··· ESTRATTO DEL DOCUMENTO ···

Condizione del contratto e termine per l’avveramento della stessa

Se le parti hanno omesso di indicare un termine per l’avveramento della condizione, può essere ottenuta la dichiarazione giudiziale di inefficacia del contratto stesso

Se le parti appongono al contratto una condizione (sospensiva o risolutiva) senza indicare un termine per l’avveramento della stessa, può essere chiesta (ed ottenuta) la dichiarazione giudiziale di inefficacia del contratto stesso per il mancato avveramento della condizione sospensiva, o per l’avveramento della condizione risolutiva, nell’ipotesi in cui dovesse essere decorso un lasso di tempo sufficientemente lungo entro il quale l’evento contemplato dalle parti avrebbe dovuto verificarsi.

Lo ha stabilito la Corte di Cassazione, Seconda Sezione Civile, con la sentenza n. 9550 del 18.04.2018, confermando un principio di diritto che, in situazione analoga a quella affrontata dai Giudici di Legittimità, è stato di recente ripreso anche dal Tribunale di Torino, Seconda Sezione Civile, nella sentenza n. 1696 del 09.04.2021.

Indice:

La vicenda

Nel 2010 due società stipulavano un contratto preliminare di compravendita immobiliare avente ad oggetto un fabbricato con destinazione d’uso scolastica.

In occasione della stipula del contratto preliminare la società promissaria acquirente versava alla promittente venditrice la somma di € 50.000,00 a titolo di caparra confirmatoria; importo che avrebbe poi dovuto essere decurtato dal prezzo di vendita dell’immobile in caso di conclusione del contratto definitivo.

Nel contratto preliminare di compravendita le parti convenivano l’inserimento di una duplice condizione (sia sospensiva che risolutiva), in forza della quale la stipula del contratto definitivo veniva subordinata all’ottenimento del cambio di destinazione d’uso dell’immobile (da struttura scolastica a struttura di tipo sanitario ed assistenziale), ed in forza della quale veniva stabilito che il contratto preliminare avrebbe dovuto considerarsi risolto in caso di impossibilità di ottenere il predetto cambio di destinazione d’uso dell’immobile, con conseguente obbligo per la società promittente venditrice di restituire le somme incassate a titolo di caparra confirmatoria al momento della stipula del contratto preliminare.

··· MATERIALE FORNITO ···

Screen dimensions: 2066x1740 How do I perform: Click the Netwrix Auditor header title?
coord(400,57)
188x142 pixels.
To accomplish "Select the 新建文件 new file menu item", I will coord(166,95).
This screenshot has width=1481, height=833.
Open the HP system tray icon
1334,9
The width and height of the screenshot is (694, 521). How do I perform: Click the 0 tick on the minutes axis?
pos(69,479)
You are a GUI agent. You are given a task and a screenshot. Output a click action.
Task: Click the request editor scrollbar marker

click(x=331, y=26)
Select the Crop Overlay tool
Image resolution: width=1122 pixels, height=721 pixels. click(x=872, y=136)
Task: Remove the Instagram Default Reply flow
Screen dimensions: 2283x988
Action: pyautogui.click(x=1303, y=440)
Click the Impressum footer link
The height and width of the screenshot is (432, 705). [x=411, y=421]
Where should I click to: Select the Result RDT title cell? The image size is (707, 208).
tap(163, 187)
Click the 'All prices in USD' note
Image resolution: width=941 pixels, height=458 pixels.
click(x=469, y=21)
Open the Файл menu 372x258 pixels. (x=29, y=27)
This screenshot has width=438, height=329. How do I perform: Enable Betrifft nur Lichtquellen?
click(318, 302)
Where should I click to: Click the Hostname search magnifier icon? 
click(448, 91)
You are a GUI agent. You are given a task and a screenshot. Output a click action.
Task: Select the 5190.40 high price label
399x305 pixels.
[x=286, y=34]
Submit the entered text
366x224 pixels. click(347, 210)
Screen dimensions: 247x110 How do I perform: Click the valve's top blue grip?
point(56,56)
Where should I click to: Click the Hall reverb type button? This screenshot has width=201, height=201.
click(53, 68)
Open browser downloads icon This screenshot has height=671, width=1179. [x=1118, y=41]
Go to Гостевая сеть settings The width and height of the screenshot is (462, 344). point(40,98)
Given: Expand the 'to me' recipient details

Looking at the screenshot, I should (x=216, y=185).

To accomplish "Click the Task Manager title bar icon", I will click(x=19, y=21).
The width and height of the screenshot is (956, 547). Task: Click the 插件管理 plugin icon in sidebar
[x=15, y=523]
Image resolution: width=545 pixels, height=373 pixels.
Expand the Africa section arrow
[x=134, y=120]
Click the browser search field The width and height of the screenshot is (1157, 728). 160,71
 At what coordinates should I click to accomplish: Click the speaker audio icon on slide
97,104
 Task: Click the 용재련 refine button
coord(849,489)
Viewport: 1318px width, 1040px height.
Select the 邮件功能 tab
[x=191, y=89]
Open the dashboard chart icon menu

···

### [CONSEGNA 1]
Riporta tutti gli anni citati nell'estratto sulla condizione del contratto, ognuno una sola volta.
### [CONSEGNA 2]
Prosegui il testo sulla condizione del contratto dopo l'ultima frase riportata.

### [RISPOSTA 1]
2010, 2018, 2021

### [RISPOSTA 2]
Nel contratto veniva ulteriormente convenuto che dell’iter, sia progettuale che burocratico, per ottenere il cambio di destinazione d’uso dell’immobile compromissato avrebbe dovuto farsene carico la società promittente venditrice.

Quest’ultima avviava le pratiche per ottenere il predetto cambio di destinazione d’uso dell’immobile, che, tuttavia, nonostante il notevole lasso di tempo trascorso, non veniva concesso. Il tutto senza che fosse stato mai emanato alcun provvedimento da parte del Comune con il quale fosse stata formalmente comunicata l’impossibilità di disporre il predetto cambio di destinazione d’uso da struttura scolastica a struttura di tipo sanitaria ed assistenziale.

Decorsi otto anni dalla data della stipula del contratto preliminare senza che il cambio di destinazione d’uso dell’immobile fosse stato disposto (e dunque senza che il contratto definitivo di vendita fosse stato stipulato), la società promissaria acquirente provvedeva ad inviare alla promittente venditrice lettera raccomandata con la quale comunicava alla stessa che il contratto preliminare avrebbe dovuto considerarsi risolto in conseguenza dell’avveramento della condizione risolutiva, e con la quale diffidava la medesima società a restituire le somme versate a titolo di caparra confirmatoria al momento della sottoscrizione del preliminare.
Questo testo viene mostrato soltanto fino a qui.